*DOCUMENT SEGMENT:*
----

Johnson, along with Jim Kanicki and Wayne Meylan, was traded by the Browns to the New York Giants for Homer Jones on January 26, 1970. He noted at the time that he was "shocked" by the trade, but hopeful since he believed he was better suited to being a halfback than a fullback as he was used in Cleveland.

In his first season in New York, Johnson became the first player in Giants franchise history to rush for 1,000 yards. On November 8, 1970, he rushed for 136 yards and caught four passes for 59 yards, including a game-winning touchdown pass with three minutes remaining, in a 23–20 victory over the Dallas Cowboys. He led the NFL with 263 carries and gained 1,027 yards, second in the NFL behind Larry Brown. He also gained 487 receiving yards on 48 catches. Late in the 1970 season, Giants quarterback Fran Tarkenton said of Johnson: "Johnson is the best halfback in football today ... period! He's just a devastating football player." Johnson's 1,000-yard season capped a big year for the Johnson family, as brother Alex won the American League batting title with a .329 average for the California Angels.

In the summer of 1971, Johnson suffered a thigh injury while playing a pickup basketball game in Ann Arbor, Michigan. After blood collected in his thigh tissue, Johnson was required to undergo surgery. As a result of the injury, Johnson missed the first six games of the 1971 NFL season. He returned to the lineup for two games, but he sustained a ligament injury against the San Diego Chargers on November 7, 1971, and missed the remainder of the season. Johnson gained 156 yards on 32 carries in two games during the 1971 season.

----

*DATA UNDER STUDY:*
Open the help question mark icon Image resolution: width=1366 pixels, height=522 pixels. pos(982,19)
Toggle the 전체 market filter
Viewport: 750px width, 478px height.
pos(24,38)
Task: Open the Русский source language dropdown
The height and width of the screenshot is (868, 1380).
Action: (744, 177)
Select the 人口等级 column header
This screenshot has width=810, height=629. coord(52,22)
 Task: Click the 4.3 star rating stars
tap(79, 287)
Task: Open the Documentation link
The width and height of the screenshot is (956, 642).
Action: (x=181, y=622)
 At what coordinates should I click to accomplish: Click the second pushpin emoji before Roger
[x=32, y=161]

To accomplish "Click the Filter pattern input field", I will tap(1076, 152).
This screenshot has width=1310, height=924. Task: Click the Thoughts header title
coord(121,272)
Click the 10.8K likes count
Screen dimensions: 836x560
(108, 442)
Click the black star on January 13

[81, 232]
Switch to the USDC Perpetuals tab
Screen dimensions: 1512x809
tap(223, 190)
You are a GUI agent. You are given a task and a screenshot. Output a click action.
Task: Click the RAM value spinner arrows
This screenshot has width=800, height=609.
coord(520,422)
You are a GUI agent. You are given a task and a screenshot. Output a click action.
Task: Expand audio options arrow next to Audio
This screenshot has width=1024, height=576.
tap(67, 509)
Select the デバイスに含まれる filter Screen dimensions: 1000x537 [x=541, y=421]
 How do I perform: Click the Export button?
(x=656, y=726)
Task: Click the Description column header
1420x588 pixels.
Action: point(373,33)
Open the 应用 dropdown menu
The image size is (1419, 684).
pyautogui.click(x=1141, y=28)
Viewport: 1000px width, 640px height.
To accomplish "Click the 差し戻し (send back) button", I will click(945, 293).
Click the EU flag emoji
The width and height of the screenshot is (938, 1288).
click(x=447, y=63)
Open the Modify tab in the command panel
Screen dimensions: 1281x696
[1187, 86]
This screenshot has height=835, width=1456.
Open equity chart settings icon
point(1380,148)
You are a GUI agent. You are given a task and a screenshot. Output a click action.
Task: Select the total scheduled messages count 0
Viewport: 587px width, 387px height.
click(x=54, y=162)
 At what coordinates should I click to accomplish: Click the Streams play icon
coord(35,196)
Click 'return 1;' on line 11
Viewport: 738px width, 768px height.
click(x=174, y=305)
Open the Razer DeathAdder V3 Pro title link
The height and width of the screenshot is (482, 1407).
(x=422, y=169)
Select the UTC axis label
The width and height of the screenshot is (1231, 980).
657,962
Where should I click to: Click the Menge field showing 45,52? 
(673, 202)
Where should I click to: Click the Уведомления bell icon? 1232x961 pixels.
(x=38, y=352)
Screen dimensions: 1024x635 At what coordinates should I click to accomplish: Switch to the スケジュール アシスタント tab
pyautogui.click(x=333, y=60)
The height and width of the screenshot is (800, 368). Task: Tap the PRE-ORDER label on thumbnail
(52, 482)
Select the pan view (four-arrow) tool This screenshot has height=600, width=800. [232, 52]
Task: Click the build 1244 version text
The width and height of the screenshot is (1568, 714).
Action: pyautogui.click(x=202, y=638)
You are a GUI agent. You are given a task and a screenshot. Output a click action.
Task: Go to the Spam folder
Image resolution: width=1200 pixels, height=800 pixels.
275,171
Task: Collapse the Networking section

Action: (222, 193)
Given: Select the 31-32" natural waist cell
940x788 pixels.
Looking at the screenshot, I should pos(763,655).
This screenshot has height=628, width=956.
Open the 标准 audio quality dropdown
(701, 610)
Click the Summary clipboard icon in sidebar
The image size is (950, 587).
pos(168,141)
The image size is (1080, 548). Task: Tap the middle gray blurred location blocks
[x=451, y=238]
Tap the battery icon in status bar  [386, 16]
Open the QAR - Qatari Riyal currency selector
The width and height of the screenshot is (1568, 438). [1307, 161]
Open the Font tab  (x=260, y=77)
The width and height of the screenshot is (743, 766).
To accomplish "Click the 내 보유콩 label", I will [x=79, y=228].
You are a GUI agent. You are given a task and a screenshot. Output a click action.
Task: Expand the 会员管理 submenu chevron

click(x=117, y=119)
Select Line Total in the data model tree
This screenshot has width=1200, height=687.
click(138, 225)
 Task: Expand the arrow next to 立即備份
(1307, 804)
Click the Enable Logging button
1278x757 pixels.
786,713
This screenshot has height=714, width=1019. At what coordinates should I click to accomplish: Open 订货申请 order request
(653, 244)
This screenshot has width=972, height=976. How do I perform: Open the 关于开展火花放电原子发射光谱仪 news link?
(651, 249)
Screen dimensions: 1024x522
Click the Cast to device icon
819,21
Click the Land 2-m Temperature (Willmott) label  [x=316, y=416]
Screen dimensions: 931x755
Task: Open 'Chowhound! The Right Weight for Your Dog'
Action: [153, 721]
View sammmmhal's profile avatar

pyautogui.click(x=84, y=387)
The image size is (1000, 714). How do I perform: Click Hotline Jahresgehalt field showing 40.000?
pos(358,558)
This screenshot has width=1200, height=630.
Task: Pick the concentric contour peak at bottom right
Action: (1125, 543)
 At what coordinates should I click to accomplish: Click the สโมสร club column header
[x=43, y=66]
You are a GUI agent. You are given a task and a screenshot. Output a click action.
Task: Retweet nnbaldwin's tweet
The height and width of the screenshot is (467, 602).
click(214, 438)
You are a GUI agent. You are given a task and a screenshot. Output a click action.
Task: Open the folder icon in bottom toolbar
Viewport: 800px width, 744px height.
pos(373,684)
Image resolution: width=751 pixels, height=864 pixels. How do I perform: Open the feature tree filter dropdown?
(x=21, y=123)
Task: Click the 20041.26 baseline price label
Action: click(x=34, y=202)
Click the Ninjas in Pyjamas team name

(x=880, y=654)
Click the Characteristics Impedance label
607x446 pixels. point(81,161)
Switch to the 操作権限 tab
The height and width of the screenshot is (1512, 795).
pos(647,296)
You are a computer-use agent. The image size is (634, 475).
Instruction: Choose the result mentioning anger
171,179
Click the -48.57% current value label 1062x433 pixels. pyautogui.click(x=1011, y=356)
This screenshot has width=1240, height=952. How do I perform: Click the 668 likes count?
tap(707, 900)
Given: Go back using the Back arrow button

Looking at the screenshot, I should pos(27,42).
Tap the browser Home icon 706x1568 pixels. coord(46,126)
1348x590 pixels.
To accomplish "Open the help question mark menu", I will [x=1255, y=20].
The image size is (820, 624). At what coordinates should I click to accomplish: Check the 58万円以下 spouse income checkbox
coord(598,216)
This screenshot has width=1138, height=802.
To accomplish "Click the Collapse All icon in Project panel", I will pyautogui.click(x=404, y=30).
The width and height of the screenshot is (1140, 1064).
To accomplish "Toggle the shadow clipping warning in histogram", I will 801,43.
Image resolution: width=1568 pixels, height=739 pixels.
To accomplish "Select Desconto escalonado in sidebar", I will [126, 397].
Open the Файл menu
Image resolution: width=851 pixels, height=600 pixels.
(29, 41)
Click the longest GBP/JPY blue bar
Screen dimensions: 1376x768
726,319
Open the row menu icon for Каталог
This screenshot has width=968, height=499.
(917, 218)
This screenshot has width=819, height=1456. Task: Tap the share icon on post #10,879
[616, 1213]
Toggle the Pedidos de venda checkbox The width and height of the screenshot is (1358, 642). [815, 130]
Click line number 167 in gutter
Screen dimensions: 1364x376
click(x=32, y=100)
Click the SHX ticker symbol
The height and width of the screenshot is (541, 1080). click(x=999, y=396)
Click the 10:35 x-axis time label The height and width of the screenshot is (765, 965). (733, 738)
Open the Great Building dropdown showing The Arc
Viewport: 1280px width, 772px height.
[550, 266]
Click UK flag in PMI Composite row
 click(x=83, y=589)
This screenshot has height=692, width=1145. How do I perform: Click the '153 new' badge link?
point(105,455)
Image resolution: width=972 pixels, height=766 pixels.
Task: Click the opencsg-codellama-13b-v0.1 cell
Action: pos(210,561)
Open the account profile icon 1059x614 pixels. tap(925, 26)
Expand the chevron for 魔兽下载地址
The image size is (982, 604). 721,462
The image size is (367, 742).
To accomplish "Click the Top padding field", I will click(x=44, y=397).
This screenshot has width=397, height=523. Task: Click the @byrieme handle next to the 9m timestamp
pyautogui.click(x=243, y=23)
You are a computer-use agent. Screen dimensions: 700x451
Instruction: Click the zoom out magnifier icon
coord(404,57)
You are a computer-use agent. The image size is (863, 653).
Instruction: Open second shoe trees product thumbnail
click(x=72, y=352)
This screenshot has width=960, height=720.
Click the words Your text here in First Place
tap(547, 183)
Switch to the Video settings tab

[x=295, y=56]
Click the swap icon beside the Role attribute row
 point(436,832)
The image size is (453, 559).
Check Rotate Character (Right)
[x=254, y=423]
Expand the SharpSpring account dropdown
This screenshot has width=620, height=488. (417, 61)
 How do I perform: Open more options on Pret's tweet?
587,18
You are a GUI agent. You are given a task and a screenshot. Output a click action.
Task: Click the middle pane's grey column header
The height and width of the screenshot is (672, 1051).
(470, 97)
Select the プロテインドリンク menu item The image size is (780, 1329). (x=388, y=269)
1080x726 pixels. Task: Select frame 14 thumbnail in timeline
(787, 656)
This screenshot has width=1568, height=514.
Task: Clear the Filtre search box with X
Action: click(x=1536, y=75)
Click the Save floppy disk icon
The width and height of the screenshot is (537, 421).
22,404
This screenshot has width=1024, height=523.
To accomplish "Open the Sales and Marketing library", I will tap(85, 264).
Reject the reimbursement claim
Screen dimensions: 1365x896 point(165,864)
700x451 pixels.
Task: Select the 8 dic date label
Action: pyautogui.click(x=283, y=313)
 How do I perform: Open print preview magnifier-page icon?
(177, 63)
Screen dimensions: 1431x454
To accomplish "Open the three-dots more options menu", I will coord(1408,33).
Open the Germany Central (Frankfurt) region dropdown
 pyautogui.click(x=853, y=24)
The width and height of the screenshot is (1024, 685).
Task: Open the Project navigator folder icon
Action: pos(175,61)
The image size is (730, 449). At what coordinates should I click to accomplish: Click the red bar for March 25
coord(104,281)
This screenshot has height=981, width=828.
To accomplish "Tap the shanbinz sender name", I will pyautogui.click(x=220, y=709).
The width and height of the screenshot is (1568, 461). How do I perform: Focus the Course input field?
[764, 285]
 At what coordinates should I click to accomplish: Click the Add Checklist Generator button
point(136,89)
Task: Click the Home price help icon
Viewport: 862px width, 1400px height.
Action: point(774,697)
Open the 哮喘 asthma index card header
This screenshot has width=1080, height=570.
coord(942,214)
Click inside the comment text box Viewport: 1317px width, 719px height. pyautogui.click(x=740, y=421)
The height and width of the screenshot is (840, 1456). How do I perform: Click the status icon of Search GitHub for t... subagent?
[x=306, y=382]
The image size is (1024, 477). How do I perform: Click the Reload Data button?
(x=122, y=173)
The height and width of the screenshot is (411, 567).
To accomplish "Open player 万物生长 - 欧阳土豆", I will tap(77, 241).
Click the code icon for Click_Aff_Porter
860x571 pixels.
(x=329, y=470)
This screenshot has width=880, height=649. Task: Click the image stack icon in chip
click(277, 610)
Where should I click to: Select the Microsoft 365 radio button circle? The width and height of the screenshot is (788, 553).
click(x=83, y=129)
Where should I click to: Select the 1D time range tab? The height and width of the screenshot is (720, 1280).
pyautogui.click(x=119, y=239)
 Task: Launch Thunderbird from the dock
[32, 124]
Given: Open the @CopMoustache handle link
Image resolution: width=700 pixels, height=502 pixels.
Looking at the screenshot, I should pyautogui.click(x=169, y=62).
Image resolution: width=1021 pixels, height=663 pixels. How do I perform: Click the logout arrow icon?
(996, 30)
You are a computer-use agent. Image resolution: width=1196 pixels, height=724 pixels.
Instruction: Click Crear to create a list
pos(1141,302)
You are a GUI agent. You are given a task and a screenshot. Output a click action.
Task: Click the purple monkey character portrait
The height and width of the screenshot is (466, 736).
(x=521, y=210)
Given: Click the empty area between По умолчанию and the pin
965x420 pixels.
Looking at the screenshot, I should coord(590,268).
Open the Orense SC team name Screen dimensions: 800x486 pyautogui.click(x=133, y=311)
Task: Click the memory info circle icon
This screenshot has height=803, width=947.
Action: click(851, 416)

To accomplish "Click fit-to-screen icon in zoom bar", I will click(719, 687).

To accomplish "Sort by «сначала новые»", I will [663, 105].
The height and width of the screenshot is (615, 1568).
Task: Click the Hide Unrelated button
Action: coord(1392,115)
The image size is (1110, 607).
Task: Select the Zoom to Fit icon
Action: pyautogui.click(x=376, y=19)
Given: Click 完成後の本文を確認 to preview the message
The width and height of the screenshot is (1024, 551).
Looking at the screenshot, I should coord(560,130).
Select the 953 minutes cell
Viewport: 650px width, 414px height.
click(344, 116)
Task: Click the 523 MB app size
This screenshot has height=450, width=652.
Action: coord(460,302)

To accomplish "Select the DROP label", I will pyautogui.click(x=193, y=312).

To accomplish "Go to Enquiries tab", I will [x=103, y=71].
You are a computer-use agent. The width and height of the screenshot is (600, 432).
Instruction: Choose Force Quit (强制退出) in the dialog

----

*BRIEF 1:* In the passage about Johnson's football career, rewrite the text between "In his first" and "the California Angels.", inclusive, changing "Dallas Cowboys" to "Philadelphia Eagles".
*BRIEF 2:*
Answer these questions using the passage about Johnson's football career:
(a) Which player did the Giants give up to get Johnson from the Browns?
(b) How many carries did Johnson have when he led the NFL in 1970?
(c) Where was Johnson playing pickup basketball when he hurt his thigh in the summer of 1971?
*BRIEF 3:* Continue the passage about Johnson's football career from its last sentence.

*EXERCISE OUTPUT 1:*
In his first season in New York, Johnson became the first player in Giants franchise history to rush for 1,000 yards. On November 8, 1970, he rushed for 136 yards and caught four passes for 59 yards, including a game-winning touchdown pass with three minutes remaining, in a 23–20 victory over the Philadelphia Eagles. He led the NFL with 263 carries and gained 1,027 yards, second in the NFL behind Larry Brown. He also gained 487 receiving yards on 48 catches. Late in the 1970 season, Giants quarterback Fran Tarkenton said of Johnson: "Johnson is the best halfback in football today ... period! He's just a devastating football player." Johnson's 1,000-yard season capped a big year for the Johnson family, as brother Alex won the American League batting title with a .329 average for the California Angels.

*EXERCISE OUTPUT 2:*
(a) Homer Jones
(b) 263
(c) Ann Arbor, Michigan

*EXERCISE OUTPUT 3:*
Johnson returned to his pre-injury form during the 1972 NFL season. He led the NFL with a career-high 298 carries and gained 1,182 rushing yards, third best in the NFL behind O. J. Simpson and Larry Brown. He also gained 451 receiving yards on 45 catches. Johnson's two 1-000-yard seasons were also the only two winning seasons the Giants had between 1964 and 1980.

Johnson continued to play for the Giants through the 1975 season. He tallied 902 rushing yards and 377 receiving yards in 1973, but saw his playing time drop off in 1974 and 1975. In 1974 he was held back by two leg injuries, a thumb injury, and possibly with issues with new head coach Bill Arnsparger relating to Johnson's role in the 1974 NFL strike. Johnson played out his option in 1975 and signed a contract to play for the Dallas Cowboys in June 1976, but he was cut by Dallas before the 1976 season began.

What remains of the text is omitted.